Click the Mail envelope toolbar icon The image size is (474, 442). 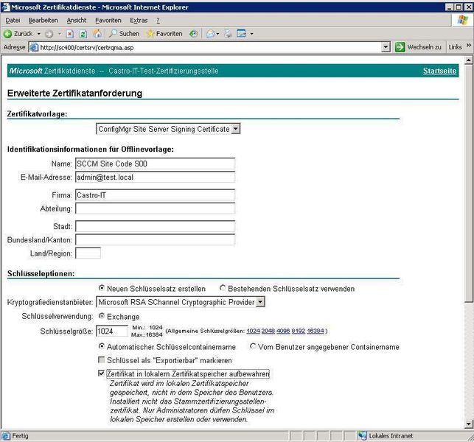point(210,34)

□ □ □ □

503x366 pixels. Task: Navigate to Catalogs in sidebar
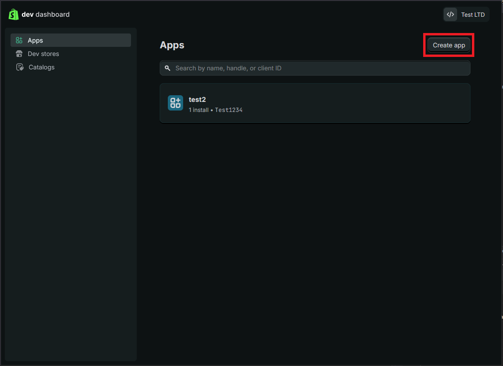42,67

□ □ □ □

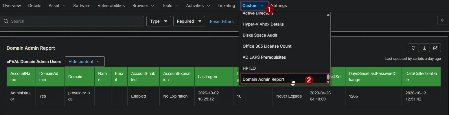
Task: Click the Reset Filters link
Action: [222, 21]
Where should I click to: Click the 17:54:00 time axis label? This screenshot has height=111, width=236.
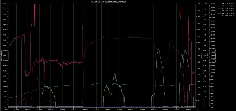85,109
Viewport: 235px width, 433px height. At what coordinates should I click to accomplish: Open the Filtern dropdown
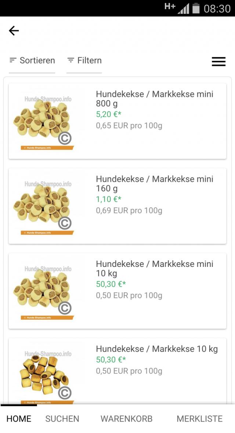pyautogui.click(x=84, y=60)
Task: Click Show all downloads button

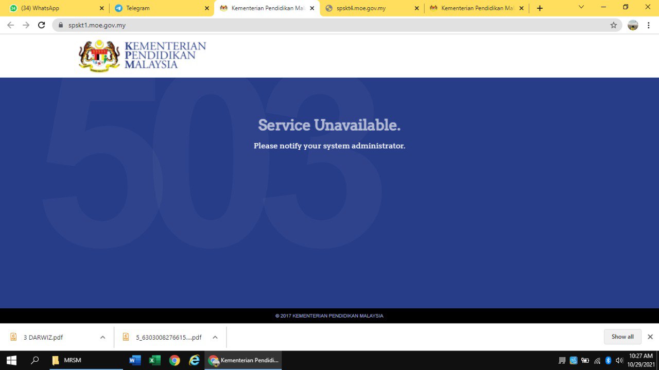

□ □ □ □

## Required action
Starting at the line above with "Viewport: 235px width, 433px", output every line exactly up to and including the line with "Task: Click Show all downloads button", but none of the pictures.

## Your response
Viewport: 235px width, 433px height. At what coordinates should I click to accomplish: Open the Filtern dropdown
pyautogui.click(x=84, y=60)
Task: Click Show all downloads button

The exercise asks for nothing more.